Dalam surat bertanggal 30 Nopember 2017 itu, Ishak M. Gurning menyampaikan beberapa kejanggalan dari pelaksanaan gelar perkara di Bareskrim tersebut.

Diantara kejanggalan tersebut adalah bukti surat yang sudah diberikan ke penyidik yaitu fotokopi Surat Pemberitahuan Perkembangan Hasil Penyelidikan (SP2HP) Nomor: K/139/IX/2015/Ditreskrimsus dan fotokopi Surat Keterangan Pendaftaran Tanah (SKPT) Nomor: 594.114/8/1989, tidak dimasukkan sebagai bukti.

Padahal menurut Ishak, bukti SP2HP dan SPKT itu sangat penting dalam mengungkap peristiwa yang dilaporkannya.

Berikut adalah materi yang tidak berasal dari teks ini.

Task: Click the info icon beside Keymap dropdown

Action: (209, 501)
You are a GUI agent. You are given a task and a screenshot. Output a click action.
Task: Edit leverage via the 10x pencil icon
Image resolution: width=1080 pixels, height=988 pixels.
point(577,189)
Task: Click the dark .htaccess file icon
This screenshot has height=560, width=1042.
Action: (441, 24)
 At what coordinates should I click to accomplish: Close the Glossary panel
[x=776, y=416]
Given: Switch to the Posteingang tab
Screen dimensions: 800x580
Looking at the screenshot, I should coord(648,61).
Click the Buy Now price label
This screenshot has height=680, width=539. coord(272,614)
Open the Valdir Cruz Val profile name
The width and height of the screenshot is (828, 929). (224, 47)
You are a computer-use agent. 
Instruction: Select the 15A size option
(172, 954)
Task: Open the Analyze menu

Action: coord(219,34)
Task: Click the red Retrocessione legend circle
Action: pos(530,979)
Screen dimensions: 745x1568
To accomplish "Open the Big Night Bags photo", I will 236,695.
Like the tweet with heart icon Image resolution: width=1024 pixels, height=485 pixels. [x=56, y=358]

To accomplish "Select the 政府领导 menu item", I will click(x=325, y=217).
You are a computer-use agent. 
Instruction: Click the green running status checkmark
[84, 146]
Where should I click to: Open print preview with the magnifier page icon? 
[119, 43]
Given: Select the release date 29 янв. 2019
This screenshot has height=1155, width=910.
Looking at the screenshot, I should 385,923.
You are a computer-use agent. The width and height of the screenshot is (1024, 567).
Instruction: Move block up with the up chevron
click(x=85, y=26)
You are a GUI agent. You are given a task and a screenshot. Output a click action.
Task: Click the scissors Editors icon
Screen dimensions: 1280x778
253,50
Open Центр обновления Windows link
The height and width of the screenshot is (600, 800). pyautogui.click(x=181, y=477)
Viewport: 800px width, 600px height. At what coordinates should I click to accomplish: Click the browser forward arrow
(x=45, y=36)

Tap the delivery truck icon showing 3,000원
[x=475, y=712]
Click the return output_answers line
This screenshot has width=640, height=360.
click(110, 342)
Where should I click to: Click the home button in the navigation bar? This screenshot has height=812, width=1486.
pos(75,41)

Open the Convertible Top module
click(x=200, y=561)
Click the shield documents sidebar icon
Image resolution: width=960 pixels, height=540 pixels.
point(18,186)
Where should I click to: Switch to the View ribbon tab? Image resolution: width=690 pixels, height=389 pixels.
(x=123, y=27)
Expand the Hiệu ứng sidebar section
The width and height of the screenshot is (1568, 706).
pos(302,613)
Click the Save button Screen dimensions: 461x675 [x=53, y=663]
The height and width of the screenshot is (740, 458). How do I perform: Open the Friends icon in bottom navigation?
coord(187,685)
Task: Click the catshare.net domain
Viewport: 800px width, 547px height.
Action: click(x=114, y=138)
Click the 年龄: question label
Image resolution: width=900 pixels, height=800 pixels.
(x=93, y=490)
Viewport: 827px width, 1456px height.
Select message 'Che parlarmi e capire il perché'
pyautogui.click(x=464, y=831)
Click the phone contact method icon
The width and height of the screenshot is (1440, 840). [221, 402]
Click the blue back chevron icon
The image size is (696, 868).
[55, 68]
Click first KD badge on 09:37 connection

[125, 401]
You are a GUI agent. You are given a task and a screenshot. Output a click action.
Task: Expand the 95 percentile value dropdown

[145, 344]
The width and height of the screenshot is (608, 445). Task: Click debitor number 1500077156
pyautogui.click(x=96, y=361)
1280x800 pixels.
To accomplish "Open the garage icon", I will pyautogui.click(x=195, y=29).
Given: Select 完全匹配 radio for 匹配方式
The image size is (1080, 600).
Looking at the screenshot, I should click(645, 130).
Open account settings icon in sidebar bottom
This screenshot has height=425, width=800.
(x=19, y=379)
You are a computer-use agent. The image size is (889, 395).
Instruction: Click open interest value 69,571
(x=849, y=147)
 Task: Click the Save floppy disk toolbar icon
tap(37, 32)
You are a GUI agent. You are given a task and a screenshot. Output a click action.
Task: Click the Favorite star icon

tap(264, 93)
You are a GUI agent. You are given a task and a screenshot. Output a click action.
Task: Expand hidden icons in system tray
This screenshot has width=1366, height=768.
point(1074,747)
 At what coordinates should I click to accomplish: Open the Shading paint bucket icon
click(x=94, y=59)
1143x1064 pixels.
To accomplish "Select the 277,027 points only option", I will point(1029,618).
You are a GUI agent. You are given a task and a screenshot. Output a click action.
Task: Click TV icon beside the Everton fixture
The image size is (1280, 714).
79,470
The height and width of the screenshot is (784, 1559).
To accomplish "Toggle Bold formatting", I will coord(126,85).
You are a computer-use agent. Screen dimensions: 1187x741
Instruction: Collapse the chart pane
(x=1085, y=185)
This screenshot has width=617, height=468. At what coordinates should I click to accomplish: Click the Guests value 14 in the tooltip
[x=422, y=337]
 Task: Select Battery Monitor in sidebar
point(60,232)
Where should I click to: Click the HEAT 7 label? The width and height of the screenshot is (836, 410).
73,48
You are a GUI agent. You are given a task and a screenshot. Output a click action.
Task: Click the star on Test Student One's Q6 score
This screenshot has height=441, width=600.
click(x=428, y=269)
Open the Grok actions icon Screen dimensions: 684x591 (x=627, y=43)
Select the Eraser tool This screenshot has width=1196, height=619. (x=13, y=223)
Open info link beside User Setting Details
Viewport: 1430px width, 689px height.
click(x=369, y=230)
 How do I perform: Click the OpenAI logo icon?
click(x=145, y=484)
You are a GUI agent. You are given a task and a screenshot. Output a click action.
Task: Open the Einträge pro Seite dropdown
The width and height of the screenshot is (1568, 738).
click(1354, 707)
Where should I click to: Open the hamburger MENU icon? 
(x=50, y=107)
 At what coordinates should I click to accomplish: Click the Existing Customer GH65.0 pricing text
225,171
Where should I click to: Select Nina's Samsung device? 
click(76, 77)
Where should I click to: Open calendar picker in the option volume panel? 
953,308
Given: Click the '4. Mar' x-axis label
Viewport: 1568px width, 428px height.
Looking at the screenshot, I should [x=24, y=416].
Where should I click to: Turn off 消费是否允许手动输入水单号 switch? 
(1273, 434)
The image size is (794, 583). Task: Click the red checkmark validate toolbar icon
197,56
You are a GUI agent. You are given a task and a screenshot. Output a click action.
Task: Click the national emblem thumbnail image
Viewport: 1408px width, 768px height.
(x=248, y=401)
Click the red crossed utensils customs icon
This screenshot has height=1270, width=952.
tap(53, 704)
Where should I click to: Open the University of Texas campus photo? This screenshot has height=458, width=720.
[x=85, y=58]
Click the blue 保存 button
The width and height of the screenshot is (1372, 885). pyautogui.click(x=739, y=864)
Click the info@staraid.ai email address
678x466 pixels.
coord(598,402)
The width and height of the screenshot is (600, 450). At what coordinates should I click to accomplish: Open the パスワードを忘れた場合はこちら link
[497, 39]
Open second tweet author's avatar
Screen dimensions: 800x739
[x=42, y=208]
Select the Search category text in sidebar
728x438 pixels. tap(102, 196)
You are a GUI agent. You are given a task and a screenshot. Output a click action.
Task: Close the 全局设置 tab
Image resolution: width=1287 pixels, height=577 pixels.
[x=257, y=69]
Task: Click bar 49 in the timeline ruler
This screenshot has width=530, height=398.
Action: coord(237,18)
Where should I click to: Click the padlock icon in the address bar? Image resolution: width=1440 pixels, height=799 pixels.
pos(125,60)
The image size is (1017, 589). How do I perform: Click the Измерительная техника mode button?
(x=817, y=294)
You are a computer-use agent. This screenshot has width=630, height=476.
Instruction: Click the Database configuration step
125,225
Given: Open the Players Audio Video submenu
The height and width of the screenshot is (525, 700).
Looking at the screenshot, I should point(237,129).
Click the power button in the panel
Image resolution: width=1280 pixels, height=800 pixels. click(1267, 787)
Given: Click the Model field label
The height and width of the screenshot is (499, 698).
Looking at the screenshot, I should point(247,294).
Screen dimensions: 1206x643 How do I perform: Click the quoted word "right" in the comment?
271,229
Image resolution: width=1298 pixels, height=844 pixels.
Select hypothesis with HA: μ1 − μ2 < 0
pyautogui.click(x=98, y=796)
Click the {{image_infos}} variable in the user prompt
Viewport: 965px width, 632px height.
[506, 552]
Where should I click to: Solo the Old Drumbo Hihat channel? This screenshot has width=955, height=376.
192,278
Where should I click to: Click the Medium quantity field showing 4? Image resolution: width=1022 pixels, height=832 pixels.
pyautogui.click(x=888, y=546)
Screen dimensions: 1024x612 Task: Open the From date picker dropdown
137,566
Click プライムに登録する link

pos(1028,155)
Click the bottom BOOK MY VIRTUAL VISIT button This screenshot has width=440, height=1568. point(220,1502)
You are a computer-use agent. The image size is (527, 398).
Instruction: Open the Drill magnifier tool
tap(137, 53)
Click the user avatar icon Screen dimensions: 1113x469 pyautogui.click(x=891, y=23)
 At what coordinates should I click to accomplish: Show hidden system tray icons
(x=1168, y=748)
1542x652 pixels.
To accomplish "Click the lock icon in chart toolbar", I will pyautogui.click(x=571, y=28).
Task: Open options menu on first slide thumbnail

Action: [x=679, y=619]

Seperti diketahui, dalam LP 243, Ishak M. Gurning sebagai salah satu Pendiri Yayasan Pesantren Modern Daar Al-Uluum (PMDU), melaporkan Taufan Gama Simatupang karena diduga menggelapkan aset Pemerintah Kabupaten Asahan yang telah diberikan hak pakai kepada Yayasan PMDU.

Taufan Gama diduga menggunakan alas hak tanah yang disinyalir palsu sehingga bisa terbit Sertifikat Hak Milik (SHM) tanah atas nama dirinya pribadi di atas objek tanah milik Yayasan PMDU.

Selain itu, dalam LP 243 tersebut juga disertakan dengan Pasal 266 KUHP karena Taufan Gama Simatupang diduga memberikan keterangan palsu dalam akta autentik, yaitu Laporan Harta Kekayaan Penyelenggara Negara (LHKPN) Bupati Asahan tahun 2015 kepada KPK .  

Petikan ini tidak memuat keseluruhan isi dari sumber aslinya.